_AIM_
Gather each line of the material below that contains the string "width".

_LISTED ENTRIES_

**********

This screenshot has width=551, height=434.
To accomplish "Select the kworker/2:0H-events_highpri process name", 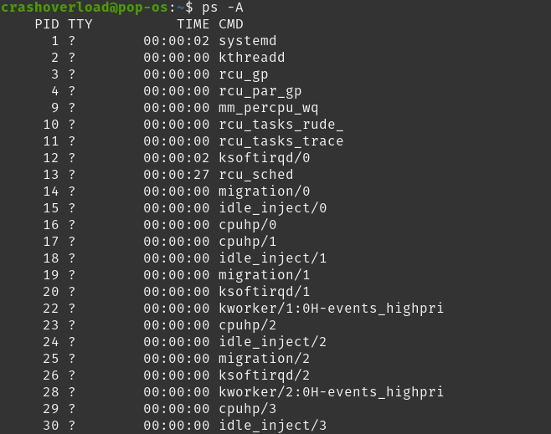I will coord(331,392).
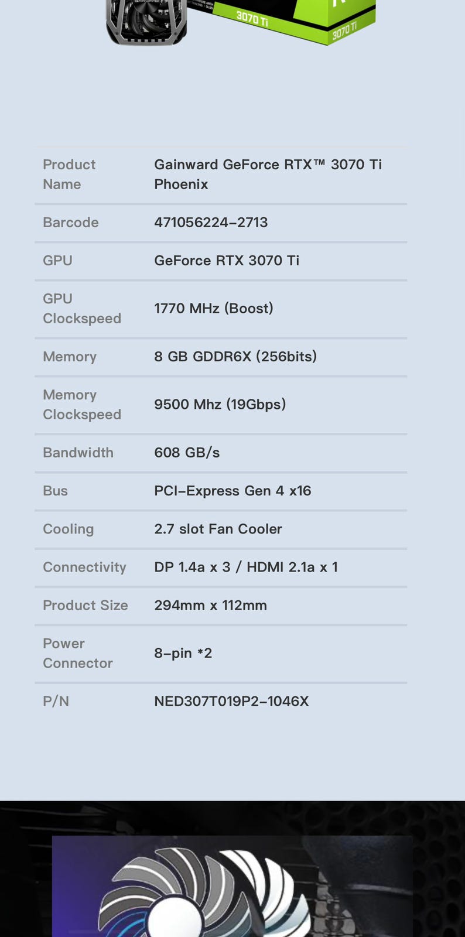Click the GPU value GeForce RTX 3070 Ti
465x937 pixels.
[x=227, y=261]
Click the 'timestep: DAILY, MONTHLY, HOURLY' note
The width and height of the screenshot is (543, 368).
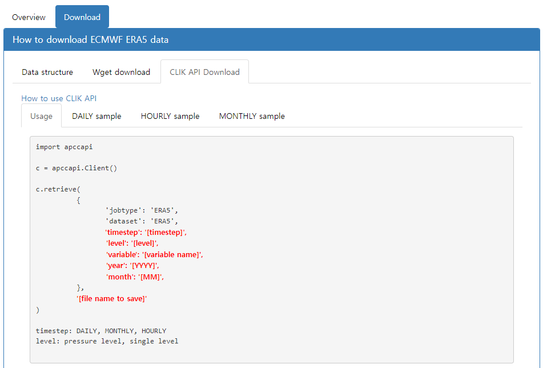(x=100, y=331)
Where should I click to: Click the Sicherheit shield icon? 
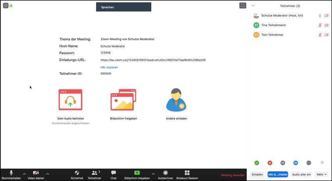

**********

_RESULT OF THIS EXERCISE_
This screenshot has width=551, height=434.
The width and height of the screenshot is (543, 368).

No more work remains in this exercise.